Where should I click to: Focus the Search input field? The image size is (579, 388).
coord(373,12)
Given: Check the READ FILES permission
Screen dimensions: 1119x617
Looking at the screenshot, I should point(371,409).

Set task
Reproduce all of the rows with "input field" swapped for "text box" and everything else left unchanged.

Exercise solution
Where should I click to: Focus the Search text box? The image size is (579, 388).
coord(373,12)
Given: Check the READ FILES permission
Screen dimensions: 1119x617
Looking at the screenshot, I should point(371,409).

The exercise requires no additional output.